At the end of my last post, I teased a retrospective for the month of May since my birthday falls in that month, and I want to do a series of essays talking about a fictional work that had a significant impact on me during my formative years. In my blog entry about The Divine Conspiracy, I mentioned that I was a bit slow to discover the wonders of fictional literature. There were plenty of novels assigned to me by my English classes that I thoroughly enjoyed (The Outsiders, The Hobbit, To Kill a Mockingbird, Of Mice and Men, Animal Farm, Lord of the Flies, Fahrenheit 451, and probably some others that escape me now).

Especially as I got into my high school years, I began to seek out novels on my own time, like The Hunger Games trilogy, the Lord of the Rings trilogy, Stephen King's The Shining, and Terry Brooks' Shannara series. But out of all the books I discovered during that period, there is only one that I can honestly say actually changed my life. That book was written by a humble British civil servant named Richard Adams, and its name was Watership Down.

Cover of the Scribner 2005 trade paperback edition, which I own a copy of

I mentioned in the "Animation Age Ghetto" essay I did a while back that I watched the 1978 film adaptation when I was around 8-10 years old after Mom rented it from a video store. I rediscovered it on YouTube during high school. It (along with Hayao Miyazaki's Spirited Away) woke me up to the fact that animation was more than a genre of children's entertainment, which I had been deluding myself into thinking for most of my teenage years. From there, I purchased the novel on my Amazon Kindle, as well as some of Richard Adams' other books, like Shardik and The Plague Dogs. And it shortly grew into a life-changing rabbit hole (no pun intended) that led me on a journey that ended with me deciding to become a writer myself when I attended college just a few short years later.

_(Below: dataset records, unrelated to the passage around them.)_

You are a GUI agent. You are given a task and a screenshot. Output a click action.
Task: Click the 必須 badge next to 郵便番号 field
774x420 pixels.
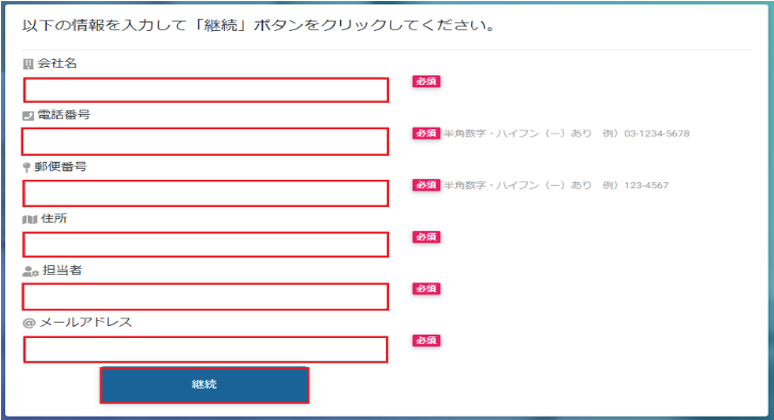point(426,185)
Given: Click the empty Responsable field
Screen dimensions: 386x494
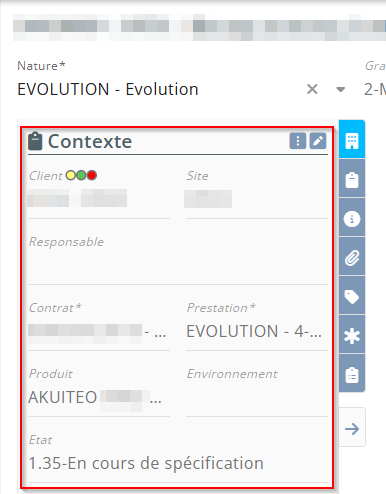Looking at the screenshot, I should coord(178,265).
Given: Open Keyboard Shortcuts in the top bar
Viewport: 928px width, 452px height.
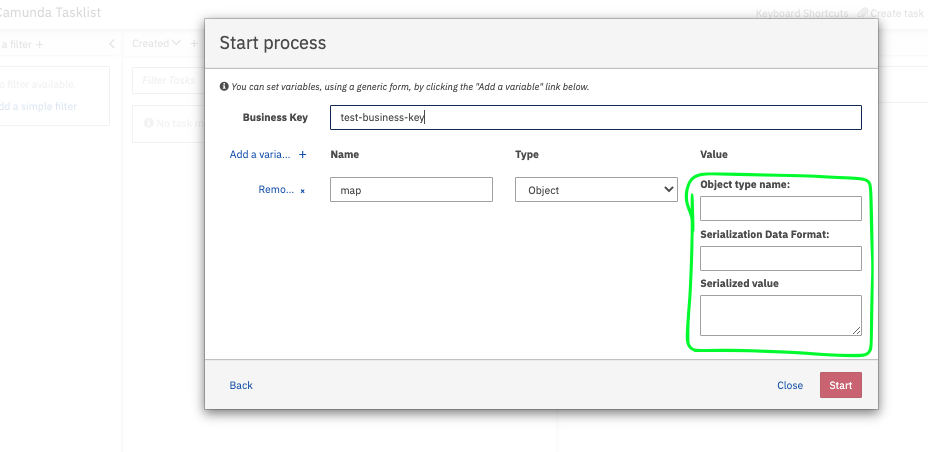Looking at the screenshot, I should click(802, 14).
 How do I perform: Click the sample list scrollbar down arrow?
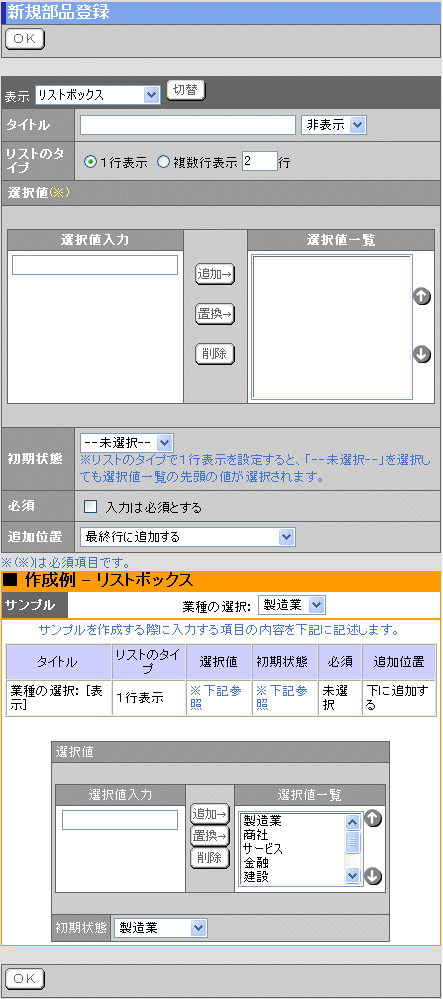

There are the five works from the franchise that I will be covering for this retrospective:

-The original novel, as well as the 1996 sequel Tales from Watership Down

-The 1978 film adaptation

-The 1999 children's television series

-The discography of the British punk/metal band Fall of Efrafa, whose Warren of the Snares trilogy is loosely based on the Lapine mythology presented in the books

-The 2018 Netflix miniseries

So yeah, things are going to get pretty busy over the next month, beautiful watchers. I hope you're ready to come along for the ride!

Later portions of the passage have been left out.